When Google first announced Glass in 2012, it seemed to some (including yours truly) to be just a gimmick, another way for Google to intrude upon your life. Oh how they (and by they, I mean myself) were wrong, as consumer demand for Glass was immense and has just grown since then. Sure, the frames look odd and bring up all sorts of privacy issues in this Post-Snowden era, but Glass adds another layer of technological immersion into your world and when the device launches later this year, chances are it’ll rival the rush for the iPhone 6.
Not that Google is resting on its laurel of Glass and Android. No, the evil geniuses out of the Googleplex will not be happy until they apparently control all your data and so revealed Android Wear on March 18.
Android Wear is to smart watches, what Android is to smartphones, app-driven operating systems that use Android’s unrivaled databases to out-think you and provide for you the information it thinks you’ll need.

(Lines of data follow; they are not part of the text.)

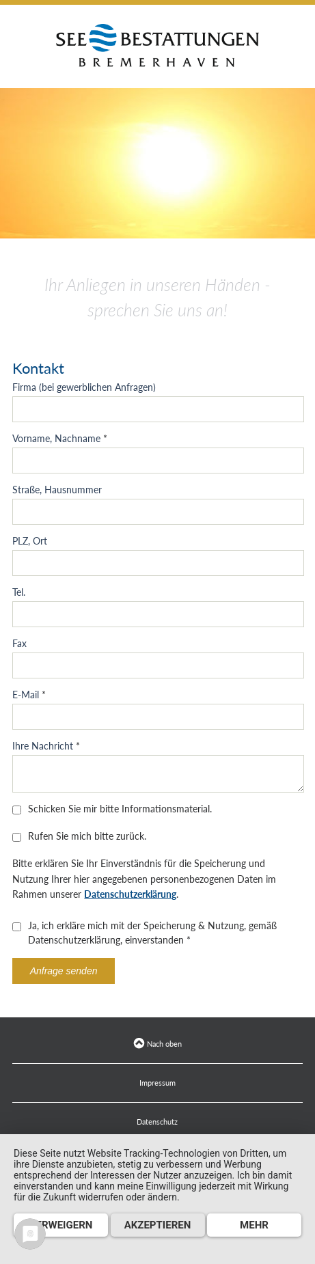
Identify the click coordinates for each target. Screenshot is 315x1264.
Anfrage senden (64, 970)
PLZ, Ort (29, 541)
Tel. (18, 592)
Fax (19, 643)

Already, Google’s announced its first two Android Wear watches, the Moto 360 and the LG G Watch, both expected to launch this summer, with the promise of more to come.
Even disregarding the perpetual rumblings about an Apple iWatch, 2014 has already seen massive shifts in the wearable tech market and it’s only April. There’s eight more months for companies to surprise us and who knows, maybe by the time classes return in September, smart watches will be on your back-to-school tech list.